亚霏被冷凉的夜晚驱散了那点不清醒,迷糊的醒过来,便腾的从贺正飞的怀里挣脱出来。
“别,我两还是离得远一点,避嫌。”
“你这个女人不知道轻一点?你这么高抱你已经很为难了。”贺正飞一手摸着弄疼了的手腕。
“上车啊,你不至于就在这大马路上轧着吧,去附近的茶楼?”贺正飞眼瞅着眼前让他无可奈何的女人道。
亚霏这才不情不愿的上了他的越野车,坐在副驾驶一脸严肃,贺正飞刚要启动汽车便被亚霏制止了。

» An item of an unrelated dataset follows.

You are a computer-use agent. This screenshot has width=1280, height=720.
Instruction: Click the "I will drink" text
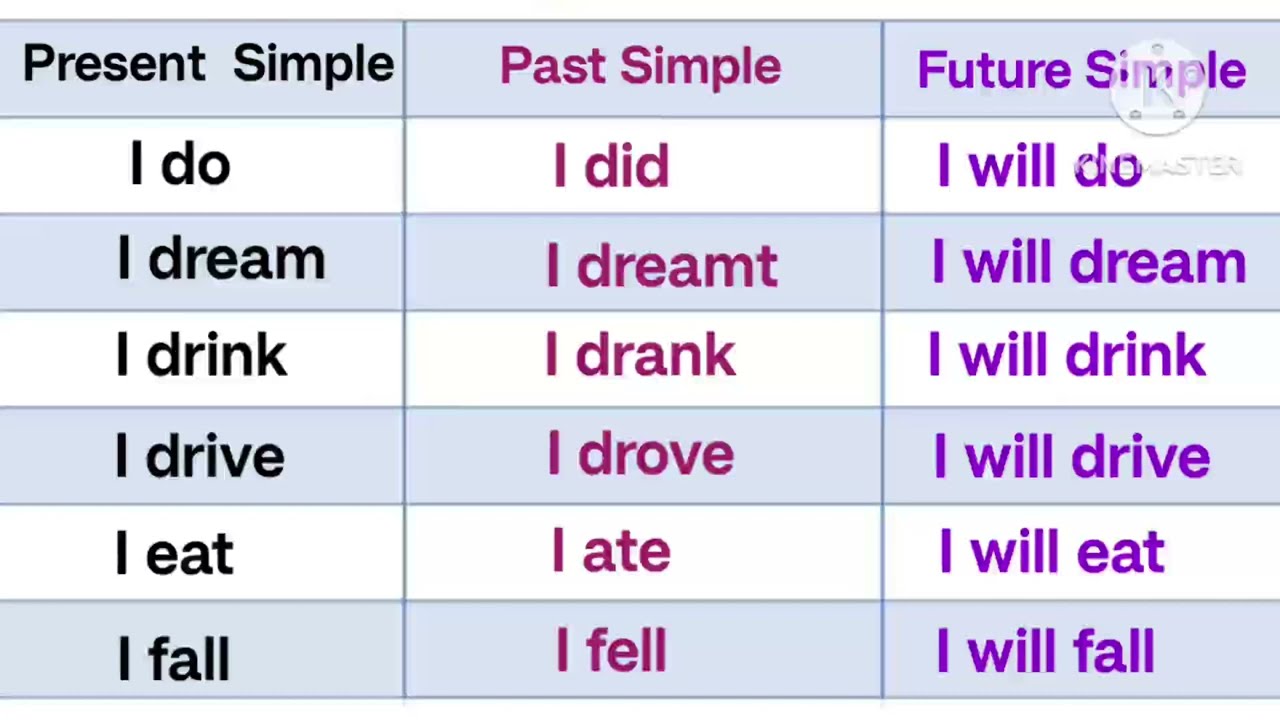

“说吧,为什么要让管明恒偷资料,你别告诉我是因为要得到我,而且你已经得到过了,这个理由不至于让你下这么大一盘棋吧,而且管明恒在这个时候暴露,关键是你没给他留一点后路。”亚霏感觉自己的嘴都是麻的,但还是想把自己的问题说得尽量清楚。
贺正飞继续点火,把车缓缓的开动了,沉默了良久。
亚霏一直侧头望着他轮廓分明的侧脸。
“他缺钱,我给过他不止一次钱了,我是个生意人,就让他拿点有价值的东西换,刚好在你们那里,在进你们公司之前他原本就跟着我的,只是后来因为别的原因我让他走了而已。”
“他究竟怎么了,为什么这么缺钱?”
“这个我就不清楚了,你得去问他自己了,而且走到现在这一步是他自己选的。”
“所以你是连一点退路都没有给他吗?”亚霏明显的感觉到酒精在吞噬自己的意识,手脚开始泛红。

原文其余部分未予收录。